Pine needles deadened their footsteps as they climbed. It had stopped sleeting but the sky was overcast again, and beneath the tall trees the air was cold and damp and thick with the scent of rotting humus. They had walked for the better part of two hours and had seen nothing, not even a bird. Redmon had complained steadily of the cold and the weight of his rifle and the lack of game. Leonard limped ahead of him, coughing politely from time to time, and trying to be supportive.
The trail opened up on a wide meadow strewn with boulders. The creek here was wide and slow-moving, and they followed its banks as it rose through the tall grass into a stand of pine, where it narrowed and tumbled over smooth boulders.
A half-mile up they came upon a bear cub crouched low in the water, and before anyone could stop him, Redmon swung the Rigby to his shoulder and fired in the air over the cub’s head. The recoil of the elephant gun knocked him flat. The shot echoed through the mountains and across the quiet meadow. The cub rose up on its hind legs, sniffed the air, and ran bawling up a small ridge.
“You idiot,” Charles cried.
“Who you calling an idiot, you Pencil Pusher?” Redmon said, climbing with Leonard’s help, to his feet.
“The mama can’t be far away,” Bentley said, his eyes anxiously scanning the ridge. “You better hope that cub wasn’t a grizzly.”
It was.
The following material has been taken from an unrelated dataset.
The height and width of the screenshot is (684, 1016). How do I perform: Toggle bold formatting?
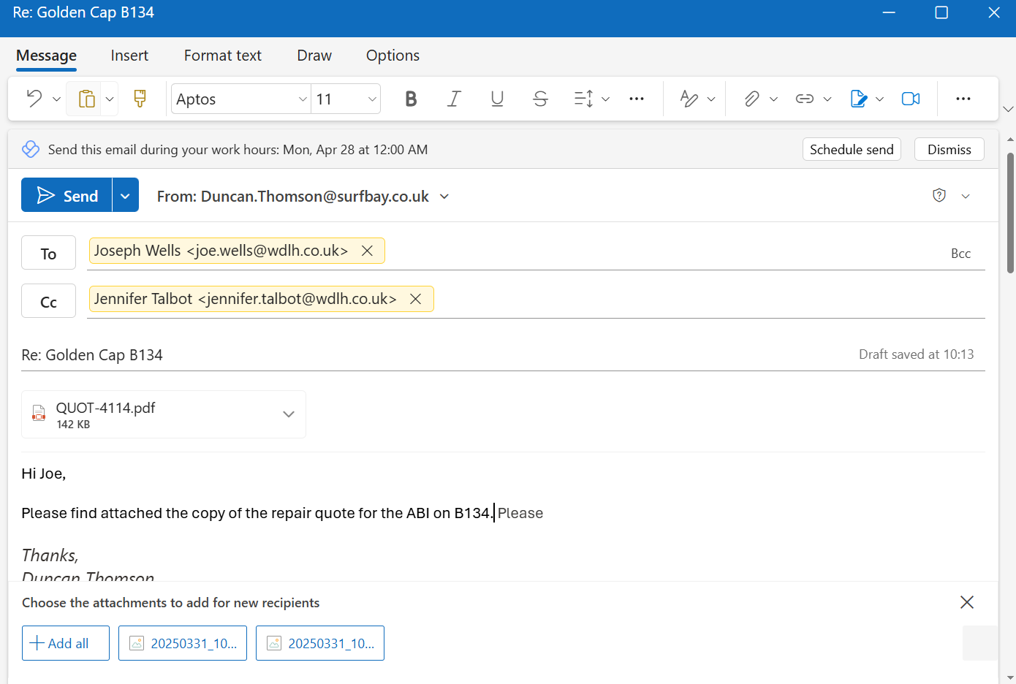tap(411, 99)
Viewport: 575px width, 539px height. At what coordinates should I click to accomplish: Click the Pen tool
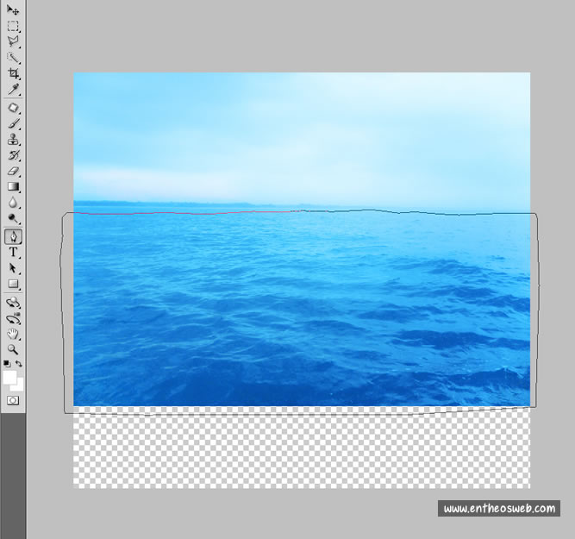point(13,236)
The sow appeared minutes later, a huge monstrous shape standing upright on the ridge.
“Dear Jesus, what we gonna do now?” Redmon cried.
“Run,” Charles said.
They took off at a sprint across the meadow before Bentley could stop them, Charles moving like a world-class athlete, followed by Leonard who limped along at a good pace, and Redmon who made little grunting squeals as he ran. Bentley watched them in disgust. He leaned over and picked up the Rigby, cradling it in his arms as he walked across the field slowly, his eyes fixed on the sow.
Charles was already in the top of the tree. Leonard, afraid of heights, was climbing slowly. Redmon stood at the base of the tree, holding the stock of Leonard’s rifle up to him.
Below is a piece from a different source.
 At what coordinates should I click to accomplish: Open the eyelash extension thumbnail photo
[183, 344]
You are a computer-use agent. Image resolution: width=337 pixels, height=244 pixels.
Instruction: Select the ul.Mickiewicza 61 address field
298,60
“Goddamn it, boy, move it,” Redmon shouted at Leonard. Seeing Bentley move up beside him Redmon cried, “Help me, Sport. I can’t get my leg up over that first branch.”
“Shut up,” Bentley hissed, still watching the bear. “You got us into this mess. Get your own ass up that damn tree.”
Redmon looked like he was having a stroke. His face turned purple. His eyes bulged and rolled in his head like marbles. He grasped the lower limb with his free hand.
“I think that bear’s fixing to charge,” Charles said from the top of the tree, trying to be helpful.
“Give me my rifle,” Leonard squealed, and the sow swung her head around toward the tree.
“Shit,” Bentley said.
Redmon raised the stock of Leonard’s rifle like a blind man raising a torch and Leonard clutched the stock with a trembling hand. There was a sudden loud
boom
as the rifle discharged. The bullet sliced through Redmon’s hunting boot and creased the side of his left heel before piercing the sole of the boot and burrowing several inches into the frozen ground. For a moment, no one moved. Then Redmon dropped to the ground and began to roll around clutching his heel and bleating like a slaughtered sheep. Leonard, realizing he had just shot his biggest client, leaned over and was sick.